The moral of the story?

Link auditing needs hard and fast rules to work. There are flags that you should simply not ignore, at least, if you do, ignore them at your peril. If you have a penalty, you’ve got to be aggressive. Obviously, the situation described was quite mild but it still took a very large disavow file, lots of data integrity and detailed manual review time to get it right. If the backlink profile of a site isn’t too dirty, then a complete disavow of anything vaguely awful will be fine. You’ve got to be very, very thorough, though.

As an aside: I’m not sure why SEOs wait for a penalty before starting the clean up process, if you’ve got lame links in your profile, disavow them now!

If you’ve been very aggressive in your link tactics, bought network links, offered product in exchange for exact match anchors, been on some of the very high profile paid networks, especially the really bad ones, then they’re going to insist on you cleaning up after yourself.

And finally, on what makes for a bad link – if you find yourself debating whether a link is good or bad, it’s definitely bad.

Comments are closed.

  • Short and polite reclusion requests for the win! I was exactly the same situation. Used disavow file ONLY and a nice, short re-inclusion request and recovered within 2 weeks :)
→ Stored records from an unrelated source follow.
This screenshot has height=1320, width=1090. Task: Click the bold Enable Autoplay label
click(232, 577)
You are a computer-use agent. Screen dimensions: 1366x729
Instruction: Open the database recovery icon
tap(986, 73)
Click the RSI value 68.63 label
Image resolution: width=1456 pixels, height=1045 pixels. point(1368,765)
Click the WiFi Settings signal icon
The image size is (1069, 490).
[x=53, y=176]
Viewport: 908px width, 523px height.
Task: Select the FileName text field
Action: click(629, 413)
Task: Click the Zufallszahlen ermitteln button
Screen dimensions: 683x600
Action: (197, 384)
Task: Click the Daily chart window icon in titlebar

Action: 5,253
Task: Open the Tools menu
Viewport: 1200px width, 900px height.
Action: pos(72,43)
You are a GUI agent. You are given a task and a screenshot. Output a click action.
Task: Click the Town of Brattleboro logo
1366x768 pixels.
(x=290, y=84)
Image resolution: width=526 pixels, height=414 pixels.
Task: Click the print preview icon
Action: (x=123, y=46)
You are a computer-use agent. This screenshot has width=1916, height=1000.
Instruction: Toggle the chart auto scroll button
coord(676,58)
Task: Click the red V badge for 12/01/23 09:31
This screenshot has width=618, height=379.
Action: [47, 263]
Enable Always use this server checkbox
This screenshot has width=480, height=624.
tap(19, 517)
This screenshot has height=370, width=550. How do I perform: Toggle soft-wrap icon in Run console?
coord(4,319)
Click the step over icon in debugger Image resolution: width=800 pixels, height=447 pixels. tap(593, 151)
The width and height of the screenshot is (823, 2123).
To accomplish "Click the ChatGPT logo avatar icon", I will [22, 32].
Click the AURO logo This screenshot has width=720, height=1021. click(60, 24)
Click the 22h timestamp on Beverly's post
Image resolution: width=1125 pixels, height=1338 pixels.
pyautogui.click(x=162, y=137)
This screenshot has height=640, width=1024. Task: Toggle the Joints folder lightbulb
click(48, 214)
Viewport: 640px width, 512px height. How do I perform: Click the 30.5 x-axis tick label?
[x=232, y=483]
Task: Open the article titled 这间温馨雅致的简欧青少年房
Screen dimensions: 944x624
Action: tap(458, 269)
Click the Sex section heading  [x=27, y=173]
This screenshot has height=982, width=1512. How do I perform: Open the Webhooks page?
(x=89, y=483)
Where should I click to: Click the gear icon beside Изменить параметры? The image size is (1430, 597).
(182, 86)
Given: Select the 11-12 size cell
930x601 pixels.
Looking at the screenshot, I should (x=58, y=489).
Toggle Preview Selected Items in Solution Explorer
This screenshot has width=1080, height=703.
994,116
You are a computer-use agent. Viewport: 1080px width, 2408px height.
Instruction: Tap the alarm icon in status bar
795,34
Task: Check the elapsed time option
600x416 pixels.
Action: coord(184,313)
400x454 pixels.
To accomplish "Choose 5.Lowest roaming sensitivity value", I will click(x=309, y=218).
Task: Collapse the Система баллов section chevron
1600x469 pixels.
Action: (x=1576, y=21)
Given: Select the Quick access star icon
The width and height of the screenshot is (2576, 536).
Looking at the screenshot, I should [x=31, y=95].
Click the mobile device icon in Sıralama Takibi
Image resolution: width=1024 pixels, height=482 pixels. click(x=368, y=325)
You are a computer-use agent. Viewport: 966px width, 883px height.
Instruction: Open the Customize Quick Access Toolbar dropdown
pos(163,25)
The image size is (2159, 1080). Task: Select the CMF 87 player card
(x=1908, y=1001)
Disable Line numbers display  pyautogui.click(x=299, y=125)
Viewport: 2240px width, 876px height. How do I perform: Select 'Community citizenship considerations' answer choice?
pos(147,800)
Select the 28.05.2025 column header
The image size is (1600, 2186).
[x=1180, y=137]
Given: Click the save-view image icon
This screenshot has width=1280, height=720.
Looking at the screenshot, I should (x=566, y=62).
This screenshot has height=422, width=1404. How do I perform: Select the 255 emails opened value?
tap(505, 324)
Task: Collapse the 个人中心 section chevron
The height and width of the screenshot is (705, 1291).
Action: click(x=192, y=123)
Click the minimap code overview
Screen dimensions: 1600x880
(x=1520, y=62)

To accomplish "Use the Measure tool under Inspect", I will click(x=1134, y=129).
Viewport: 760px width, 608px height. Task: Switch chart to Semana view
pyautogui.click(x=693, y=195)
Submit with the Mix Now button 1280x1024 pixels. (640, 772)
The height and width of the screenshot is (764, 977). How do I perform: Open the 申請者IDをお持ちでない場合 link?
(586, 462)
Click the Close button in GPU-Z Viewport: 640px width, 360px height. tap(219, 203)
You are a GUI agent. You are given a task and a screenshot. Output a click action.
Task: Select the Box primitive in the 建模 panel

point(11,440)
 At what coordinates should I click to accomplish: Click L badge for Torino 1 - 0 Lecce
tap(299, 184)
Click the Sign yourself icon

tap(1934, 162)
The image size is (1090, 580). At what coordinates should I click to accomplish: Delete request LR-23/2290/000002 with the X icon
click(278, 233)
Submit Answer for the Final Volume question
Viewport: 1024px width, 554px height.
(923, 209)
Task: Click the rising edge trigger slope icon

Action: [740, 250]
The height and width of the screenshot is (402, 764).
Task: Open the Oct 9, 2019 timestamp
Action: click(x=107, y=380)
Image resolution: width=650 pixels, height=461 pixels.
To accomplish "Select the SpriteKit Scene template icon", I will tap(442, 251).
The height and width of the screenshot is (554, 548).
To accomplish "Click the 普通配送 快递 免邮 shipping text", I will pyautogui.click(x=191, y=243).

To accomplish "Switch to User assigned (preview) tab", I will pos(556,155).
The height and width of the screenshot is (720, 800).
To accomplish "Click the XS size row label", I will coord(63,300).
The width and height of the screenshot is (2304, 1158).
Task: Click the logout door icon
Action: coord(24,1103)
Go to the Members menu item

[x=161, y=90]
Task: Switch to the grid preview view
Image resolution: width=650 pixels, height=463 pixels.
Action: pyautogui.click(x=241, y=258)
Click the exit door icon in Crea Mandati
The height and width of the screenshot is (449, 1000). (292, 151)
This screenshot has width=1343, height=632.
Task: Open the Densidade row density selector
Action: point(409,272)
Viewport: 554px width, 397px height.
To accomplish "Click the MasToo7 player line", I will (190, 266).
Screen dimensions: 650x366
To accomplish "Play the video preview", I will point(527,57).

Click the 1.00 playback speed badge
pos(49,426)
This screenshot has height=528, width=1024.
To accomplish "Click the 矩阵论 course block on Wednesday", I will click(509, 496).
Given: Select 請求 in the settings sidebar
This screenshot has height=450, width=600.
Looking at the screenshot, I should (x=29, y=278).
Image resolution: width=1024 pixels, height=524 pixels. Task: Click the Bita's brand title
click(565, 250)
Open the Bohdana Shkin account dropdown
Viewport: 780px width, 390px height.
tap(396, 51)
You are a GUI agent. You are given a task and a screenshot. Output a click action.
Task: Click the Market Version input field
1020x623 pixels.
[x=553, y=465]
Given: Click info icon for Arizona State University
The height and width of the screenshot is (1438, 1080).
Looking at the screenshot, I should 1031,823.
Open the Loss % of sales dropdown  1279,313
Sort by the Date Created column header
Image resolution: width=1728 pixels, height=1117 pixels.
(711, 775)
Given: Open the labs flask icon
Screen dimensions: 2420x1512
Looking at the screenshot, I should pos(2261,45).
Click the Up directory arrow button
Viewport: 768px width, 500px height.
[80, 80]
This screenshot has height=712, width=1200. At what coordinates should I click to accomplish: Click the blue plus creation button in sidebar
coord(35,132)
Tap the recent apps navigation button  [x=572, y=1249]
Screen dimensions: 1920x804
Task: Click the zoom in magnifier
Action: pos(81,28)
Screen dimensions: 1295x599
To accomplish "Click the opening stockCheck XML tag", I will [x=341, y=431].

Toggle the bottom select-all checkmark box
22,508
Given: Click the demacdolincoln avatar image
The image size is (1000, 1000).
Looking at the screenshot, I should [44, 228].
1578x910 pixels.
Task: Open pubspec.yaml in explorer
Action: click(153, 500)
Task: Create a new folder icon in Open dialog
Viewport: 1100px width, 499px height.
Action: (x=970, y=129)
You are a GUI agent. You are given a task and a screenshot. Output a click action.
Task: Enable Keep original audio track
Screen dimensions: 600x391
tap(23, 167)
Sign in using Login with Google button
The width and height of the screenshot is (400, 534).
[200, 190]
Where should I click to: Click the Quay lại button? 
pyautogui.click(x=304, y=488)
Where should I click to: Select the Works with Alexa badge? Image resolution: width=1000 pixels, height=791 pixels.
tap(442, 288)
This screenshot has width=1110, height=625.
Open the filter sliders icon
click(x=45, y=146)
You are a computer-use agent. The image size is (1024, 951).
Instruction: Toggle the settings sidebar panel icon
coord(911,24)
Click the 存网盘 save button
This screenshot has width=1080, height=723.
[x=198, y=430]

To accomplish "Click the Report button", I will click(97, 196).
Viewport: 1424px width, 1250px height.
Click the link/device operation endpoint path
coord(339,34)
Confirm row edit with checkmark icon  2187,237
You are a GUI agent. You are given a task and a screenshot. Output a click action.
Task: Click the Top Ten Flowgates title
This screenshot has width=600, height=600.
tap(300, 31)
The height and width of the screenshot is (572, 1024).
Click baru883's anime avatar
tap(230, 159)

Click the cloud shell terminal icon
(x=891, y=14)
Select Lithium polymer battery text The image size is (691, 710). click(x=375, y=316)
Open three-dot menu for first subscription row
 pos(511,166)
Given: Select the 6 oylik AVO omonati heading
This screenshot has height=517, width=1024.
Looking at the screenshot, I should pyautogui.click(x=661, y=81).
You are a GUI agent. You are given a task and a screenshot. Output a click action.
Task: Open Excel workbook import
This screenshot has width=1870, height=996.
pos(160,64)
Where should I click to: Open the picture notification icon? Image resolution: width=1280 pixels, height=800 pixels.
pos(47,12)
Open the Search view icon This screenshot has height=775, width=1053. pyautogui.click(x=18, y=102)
  • Thanks for the level of detail on this. It made for interesting reading. Like you, I seem to enjoy going into the bowels of an old link profile and finding some of the seriously dodgy links which crop up. I’m still amazed to this day the level of bad linking done by some people.

  • Hey,

    I’ve included you in my weekly marketing roundup,

    https://codecondo.com/online-marketing-weekly-roundup-feb-8-feb-14-2014/

    Thank you,
    Alex

  • @Alex, thanks buddy – just tweeted your roundup!

  • “Review your links thoroughly – submit a *good* link and it’ll never give you PageRank again.”

    Not true. Cyrus has a great write-up…but it’s almost a year old and many of his case details have chanced. Further, it’s understand more clearly now that domains in a Disavow File only have the invisible nofollow AS LONG AS THEY ARE IN THE DISAVOW FILE. If you remove a domain from your file, such as uploading and saving over your original file with a new file that has original domains removed, those domains will no longer be subject to the “invisible nofollow.”

    There is no evidence, none, that once a domain is included in the disavow file it’s on a site specific blacklist forever. Far from it. In fact, we’ve found just the opposite.

    Other than the above, great quality stuff.

  • Casey, interesting point of view. I would love to see a case study on this! I hope you are right, although I haven’t seen enough evidence to believe one way or another. I still advise webmasters to be very careful about what they disavow, because there is a risk of losing those links for good. I can’t prove this, but I’d need some proof in the other direction before I was convinced.

    (and by the way, I don’t pretend to know anything about the disavow function. the more I think I understand, the more confusing it gets :)

  • I realize that Google has a monumentally challenging task on their hands of organizing the information of the entire internet. But the repeated craziness of following one of Google’s recommended practices and then somehow down the road finding out that their algorithms have changed and you’re being penalized and need to do lots of work (with limited guidance on whether or not an action will be positive) is a very frustrating experience. I’m not a huge fan of most types of social media and this over-sharing complex built into some people, but I hope that Google starts being challenged more and more and is forced to improve. Facebook is starting to try and make some inroads into search, they’ve got a ton of businesses on board and a pretty big third party ecosystem (see https://www.facebooklikesreviews.com for instance), and more social data than anybody. If they can provide some legitimate competition in search, it might motivate Google to provide better tools for dealing with some of this stuff and even better algorithms to avoid forcing webmasters to do their own work for them.